The 26-storey glass office tower is being developed by Cadillac Fairview. If endorsed by the panel, it would have gone to the Development Permit Board, but now the process could take much longer. Cadillac Fairview announced it would reevaluate parts of its design.
The panel includes local architects, engineers, one development industry representative, one urban planner and one artist. It cannot approve projects but serves as an advisory board to City Council on development proposals and rezoning applications. Applicants can redesign and resubmit to the panel.
Because the project's size does not require a rezoning application, public consultations will not be held.
Some criticized the radical, sharply angled design of the structure which would contrast the century old Waterfront Station.
"It looks to me like a Jurassic Park rodent has chewed away at the ground," is how Anthony Norfolk — a member of the Vancouver Heritage Commission — described it in radio interviews.
"It's just the wrong building in the wrong place. Too much. Too close. Someone could come up with something better."

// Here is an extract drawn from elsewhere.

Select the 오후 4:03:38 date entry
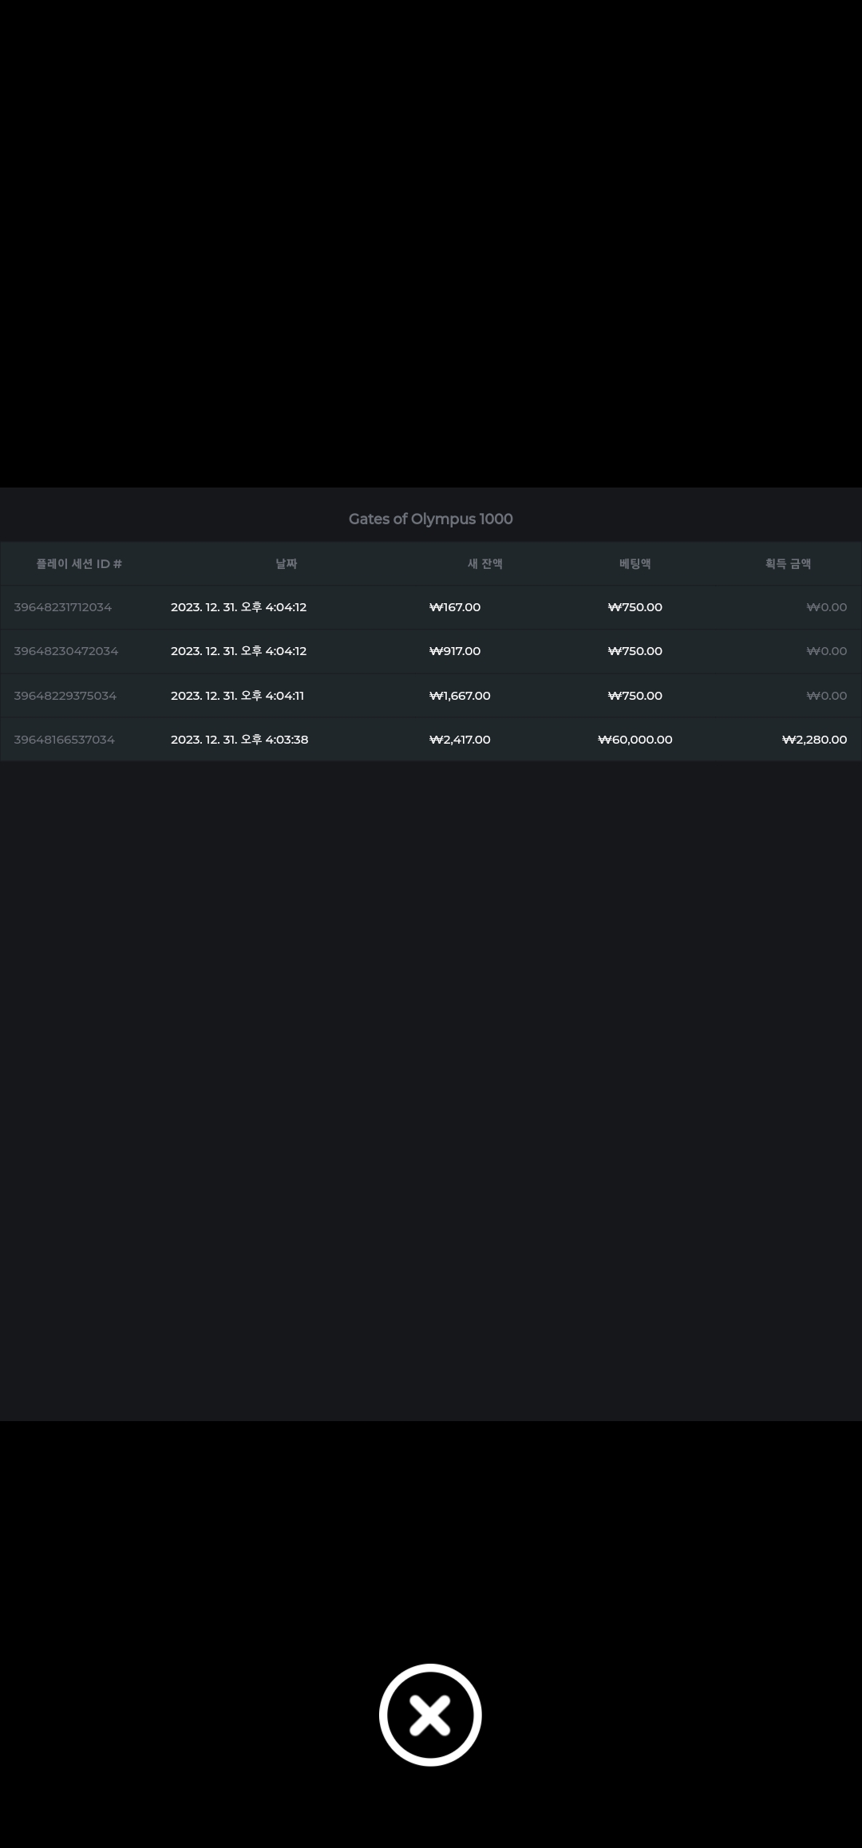 (239, 740)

Waterfront Tower is designed by Chicago architects Adrian Smith + Gordon Gill Architecture.
According to documents filed with the city by the developer, the tower form was sculpted to maintain a distance from the station building to allow for the future Cordova Street connector, while maintaining lease depths within the building in response to the needs to prospective tenants desiring commercial office space.
This connector was envisioned in the Central Waterfront Hub Framework.
The tower was also developed to respond to solar conditions, adjusting the mass to shield the building from harsh conditions while admitting generous amounts of daylight and allow for the generation of renewable energy.
"The result is an iconic statement with prismatic geometries that echo the adjacent station building as well as the mountains beyond," states the developer in the documents.
While some have argued that the modern design clashes with its historical Gastown surroundings, Vancouver general manager of planning and development Brian Jackson asked skeptics to keep an open mind.
"There is always a controversy whether the new build should mimic the heritage buildings or should be a radical departure," he said.
Some of the city's most iconic buildings, like the downtown library and convention centre expansion, were initially panned when proposed, noted Jackson.
"And yet you look at those now and they form the fabric of our city," he said.
Jackson also argued that blending contemporary and classic is hardly anything new. He said examples such as The Guggenheim and The Louvre show that it can be done.
"Modern intervention in a heritage context is definitely not setting a precedent," he said.